Chronique : Droit financier et boursier

Droit financier et boursier : CIF – Devoir d’information – Conflit d’intérêts – RTO sans agrément

Créé le

07.07.2017

Commission des sanctions de l’AMF, décision du 4 décembre 2013 à l'encontre de la société X.

 

Un conseiller en investissement financier qui commercialise des EMTN dans le cadre d’un placement privé à des investisseurs non professionnels, pour lesquels il est fait référence dans les bulletins de souscription utilisés à un prospectus visé par l’AMF, commet un manquement lié à la délivrance d’une information inexacte et trompeuse.
En recevant des commissions liées au montant des EMTN souscrits et en contractant un engagement par lequel il s’engageait à placer un montant déterminé d’EMTN sauf à dédommager la plate-forme de distribution desdits EMTN, le conseiller a manqué à ses obligations au regard d’une bonne gestion des conflits d’intérêts, les clients n’ayant pas été avisés de ce dispositif financier.
Enfin, en transmettant des ordres de souscription après le 24 octobre 2010, alors qu’il n’était pas agréé comme récepteur transmetteur d'ordres, le conseiller a commis un manquement aux règles de placement des titres financiers.

En lisant cette décision de la Commission des sanctions, déjà commentée [1] , on est surpris par la faiblesse de la sanction devant l’ampleur des griefs reprochés au conseiller en investissement financier : un simple avertissement. La taille réduite de la société et la part restreinte de son chiffre d’affaires consacrée à son activité de conseil en investissement financier expliquent-elles cette apparente indulgence ? Faire souscrire des EMTN à des clients non professionnels en utilisant des bulletins de souscription d'OPC ne témoigne pas d'un grand professionnalisme, même si leur utilisation permettait en l’occurrence de tracer les souscriptions. Il est vrai que la décision est muette sur les éventuels préjudices subis par les clients, qui semblent avoir été satisfaits des services de leur conseiller. La lecture de cette décision peut donc laisser conclure que la réglementation doit être appréciée selon la taille des établissements, la quote-part de l’activité financière dans leur activité et la perception par le client de la qualité du service rendu par le conseiller, ce qui n’est pas une mauvaise chose.

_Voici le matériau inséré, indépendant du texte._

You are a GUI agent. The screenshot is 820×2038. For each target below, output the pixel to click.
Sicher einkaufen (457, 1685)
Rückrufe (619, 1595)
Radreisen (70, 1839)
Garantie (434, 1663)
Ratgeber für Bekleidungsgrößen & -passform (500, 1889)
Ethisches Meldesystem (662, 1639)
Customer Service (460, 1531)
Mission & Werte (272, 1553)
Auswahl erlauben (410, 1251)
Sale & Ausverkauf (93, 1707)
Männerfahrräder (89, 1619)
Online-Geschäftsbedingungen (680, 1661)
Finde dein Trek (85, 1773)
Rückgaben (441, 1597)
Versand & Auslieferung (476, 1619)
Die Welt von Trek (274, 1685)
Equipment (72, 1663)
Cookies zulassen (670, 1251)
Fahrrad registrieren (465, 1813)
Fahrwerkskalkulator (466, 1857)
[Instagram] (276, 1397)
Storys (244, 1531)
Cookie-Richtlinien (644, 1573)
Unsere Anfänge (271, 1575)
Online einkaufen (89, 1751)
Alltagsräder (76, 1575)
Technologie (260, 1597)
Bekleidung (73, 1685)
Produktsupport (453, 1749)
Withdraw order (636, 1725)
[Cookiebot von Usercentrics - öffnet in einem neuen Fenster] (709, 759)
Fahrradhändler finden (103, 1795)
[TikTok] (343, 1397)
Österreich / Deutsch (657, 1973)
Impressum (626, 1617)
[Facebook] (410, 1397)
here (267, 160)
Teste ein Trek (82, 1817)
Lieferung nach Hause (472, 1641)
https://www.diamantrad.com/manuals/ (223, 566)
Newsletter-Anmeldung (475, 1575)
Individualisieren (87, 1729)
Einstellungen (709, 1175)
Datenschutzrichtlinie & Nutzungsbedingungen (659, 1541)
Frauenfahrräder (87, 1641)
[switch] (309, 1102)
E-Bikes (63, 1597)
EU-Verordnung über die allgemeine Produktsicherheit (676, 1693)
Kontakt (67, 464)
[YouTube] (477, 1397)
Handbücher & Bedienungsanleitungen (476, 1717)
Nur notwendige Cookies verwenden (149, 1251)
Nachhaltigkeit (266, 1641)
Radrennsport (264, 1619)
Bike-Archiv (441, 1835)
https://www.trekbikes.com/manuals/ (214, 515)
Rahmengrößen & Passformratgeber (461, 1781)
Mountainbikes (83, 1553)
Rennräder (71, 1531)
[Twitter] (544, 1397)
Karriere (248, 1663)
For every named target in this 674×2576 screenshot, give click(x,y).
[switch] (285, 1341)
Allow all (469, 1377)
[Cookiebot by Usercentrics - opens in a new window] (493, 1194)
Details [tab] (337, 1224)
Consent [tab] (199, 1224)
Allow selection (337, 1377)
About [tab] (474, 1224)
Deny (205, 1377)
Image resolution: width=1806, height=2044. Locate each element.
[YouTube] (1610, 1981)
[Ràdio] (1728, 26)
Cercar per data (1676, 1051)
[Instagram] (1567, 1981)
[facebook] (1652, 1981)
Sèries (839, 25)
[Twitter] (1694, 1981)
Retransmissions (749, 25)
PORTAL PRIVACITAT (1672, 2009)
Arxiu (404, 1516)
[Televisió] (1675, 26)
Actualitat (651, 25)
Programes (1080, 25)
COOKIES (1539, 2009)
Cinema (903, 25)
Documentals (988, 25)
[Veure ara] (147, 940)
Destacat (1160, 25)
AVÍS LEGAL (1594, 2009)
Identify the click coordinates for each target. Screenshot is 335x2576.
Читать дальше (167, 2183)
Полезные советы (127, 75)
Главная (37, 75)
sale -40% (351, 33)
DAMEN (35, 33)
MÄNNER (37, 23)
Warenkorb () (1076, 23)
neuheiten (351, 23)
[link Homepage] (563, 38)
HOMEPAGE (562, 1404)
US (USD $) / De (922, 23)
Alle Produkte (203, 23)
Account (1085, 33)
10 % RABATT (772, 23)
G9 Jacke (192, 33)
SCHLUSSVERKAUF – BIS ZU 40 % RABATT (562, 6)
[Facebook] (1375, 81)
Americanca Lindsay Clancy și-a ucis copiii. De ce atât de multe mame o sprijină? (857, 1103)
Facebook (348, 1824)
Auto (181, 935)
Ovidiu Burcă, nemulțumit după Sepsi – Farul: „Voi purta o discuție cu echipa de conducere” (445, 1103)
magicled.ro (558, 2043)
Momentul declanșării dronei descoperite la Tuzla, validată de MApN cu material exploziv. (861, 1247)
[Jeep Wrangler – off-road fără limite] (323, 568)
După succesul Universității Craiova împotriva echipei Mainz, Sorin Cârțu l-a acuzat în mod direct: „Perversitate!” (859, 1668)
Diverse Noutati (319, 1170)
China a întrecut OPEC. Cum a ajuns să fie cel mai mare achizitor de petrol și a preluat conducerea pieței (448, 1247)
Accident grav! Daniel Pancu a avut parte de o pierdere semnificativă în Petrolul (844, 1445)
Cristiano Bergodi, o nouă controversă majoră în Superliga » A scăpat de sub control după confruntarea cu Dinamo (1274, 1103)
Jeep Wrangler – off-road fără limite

À partir de son dispositif, cette décision conduit à réfléchir sur deux sujets. Le premier a trait à l'environnement propre aux souscriptions d'instruments financiers complexes (au sens large) auprès de clients non professionnels. Le second concerne la gestion des conflits d'intérêts.

S'agissant de l'environnement propre aux souscriptions, cette décision permet de rappeler l'importance de l'information qui doit être délivrée aux clients non professionnels. En cas de souscription à des produits complexes, au sens large [2] , le client non professionnel doit bénéficier d’une information exacte, claire et non trompeuse, information qui doit être exprimée dans un langage accessible, qui, pour l’essentiel, doit lui faire prendre conscience des risques du produit proposé. C’est sur ce seul terrain que s’est placée la Commission des sanctions, en considérant que la référence à un prospectus émis par l’AMF qui, par définition n’avait pas été élaboré s’agissant d’un placement privé, ne permettait pas au conseiller de se prévaloir de la délivrance d’une information de qualité. Mais ne faut-il pas aller plus loin et, en présence de souscriptions à des EMTN émis au titre d’une offre privée, envisager, outre la délivrance d’une information exacte, claire et non trompeuse, une forme de conseil au sens qu’en donne la réglementation des assurances [3] ? En effet, ce qui importe, c'est moins la compréhension des caractéristiques financières du produit que ses conséquences en terme de risques, risques appréciés à l'aune des objectifs du client et de la nécessaire diversification de son patrimoine. La Commission des sanctions dans sa décision du 28 octobre 2013 (rendue par sa première section alors que celle-ci a été rendue par la deuxième), a ouvert cette voie [4] . Certes, la réglementation actuelle n’impose pas ce devoir de conseil, mais la généralité des textes protégeant la clientèle pourrait sans doute permettre à la Commission des sanctions de faire preuve à nouveau d’audace. En présence de produits de nature complexe, l’investisseur professionnel est par essence démuni. Se situer sur le seul terrain de l’information exacte, claire, non trompeuse, terrain adapté aux produits simples à comprendre et donc à expliquer, n’est visiblement pas suffisant à protéger le client non-professionnel. Pour les produits complexes, c’est moins la compréhension du produit qui importe que la bonne adéquation de celui-ci à la situation et aux objectifs du client.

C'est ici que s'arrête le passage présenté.